Eleven years ago today, I woke up to my brother informing me that a family friend had just called and told us to turn on the news because someone had flown a plane into the World Trade Center. I was thinking some joker had gotten lost in a Cessna and ended up meeting a sad demise. When I staggered out to the living room in time to see the second plane hit the second tower, I realized something much larger was going on. We had been planning on heading over to a local community college that day for classes, but - due to its proximity to Wright-Patterson Air Force Base - we decided to bunker down at home with Lester Holt.
Fast forward eleven years. I woke up on a hospital couch today. In the hospital bed was my wife; between us was our newborn son. The confusion I felt on 9/11 seems like a distant memory. In a world where the PATRIOT Act and long lines at security have become commonplace, it's hard to recall exactly what I thought might happen next that day. I didn't go to college because I felt Wright-Patt might not be the safest place to be around. In reality, everything that was going to be done was already done.
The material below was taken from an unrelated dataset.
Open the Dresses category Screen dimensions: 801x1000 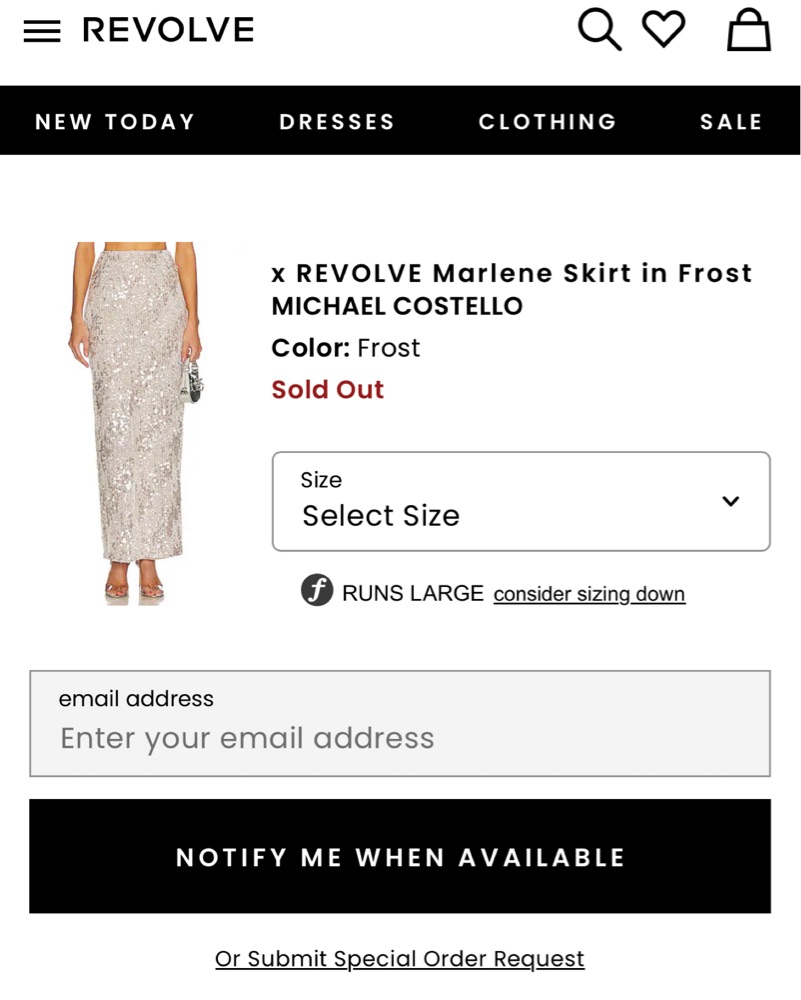[337, 122]
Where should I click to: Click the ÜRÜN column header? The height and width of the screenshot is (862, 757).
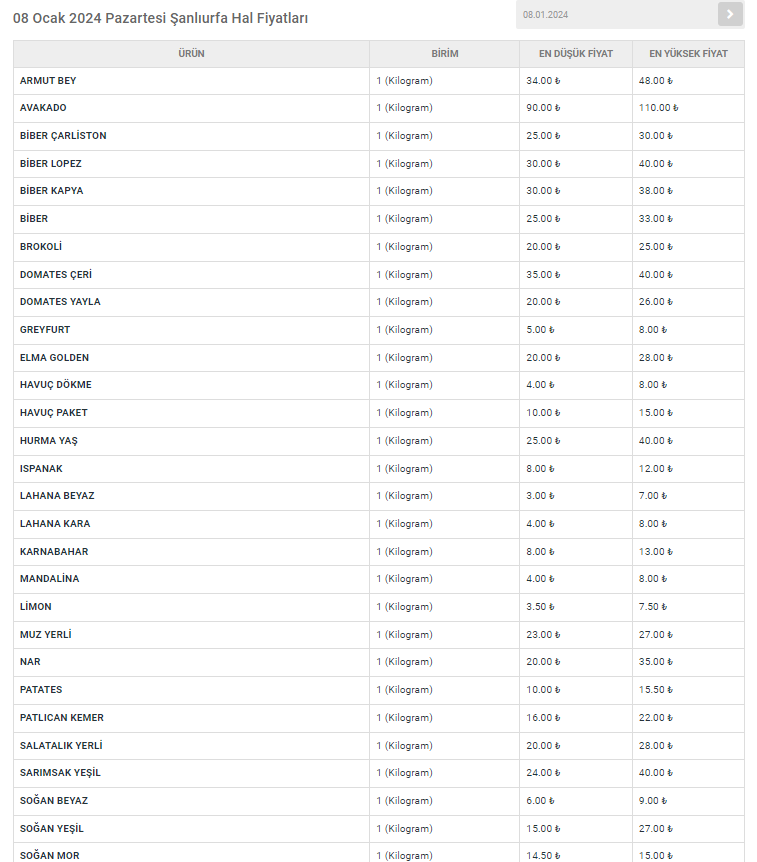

That confusion, that feeling of the unknown is replaced with an entirely different one when I look at my first child. My world has changed again, but in an entirely more wonderful way. He watched Cleveland lose to the Eagles dressed in a Browns onesie; he came home today in an Indians cap. I put him in his bassinet and crossed his forearms in front of him like he was Stan Burrell. Or Dante Jackson. Or Jalen Reynolds. Or any number of Xavier players from the past, present, or future. The world spins madly on.Even in the hospital, I still was able to check the Banners Twitter from time to time. Today, everyone and his mother reminded me to never forget 9/11. More than 70 years ago, it was December 7th that was a date that would live in infamy. My grandfather served with distinction in WWII, earning a Purple Heart and a Bronze Star in Europe before taking a train from New York to California to train to invade Japan. Instead, we dropped the bomb. If we hadn't, it would have been ketsu-go against Grandpa D. Instead, the keyboard upon which I'm typing this informs me that it is a product of Japan.
In the intervening decade plus, a lot of things have happened on September 11ths. Some of them were happy coincidence, like bringing my son home today. Other were probably planned: weddings, parties, returns to work or school. Seventy years from now, what will we be never forgetting about today? Will our grandchildren treat 9/11 the way we treat 12/7?
I don't know. I do know that I will never forget 9/11/12. If you've gotten this far looking for the Xavier tie-in, it's not here. We played sports the rest of 2001. We will play them in 2012, and we will play them in 2112, should the Lord tarry. There are things in life that you should never forget. I hope you are able to focus on the right ones; family, loved ones, the events that bring us all together. We only have so much capacity for never forgetting; I do hope we use it wisely.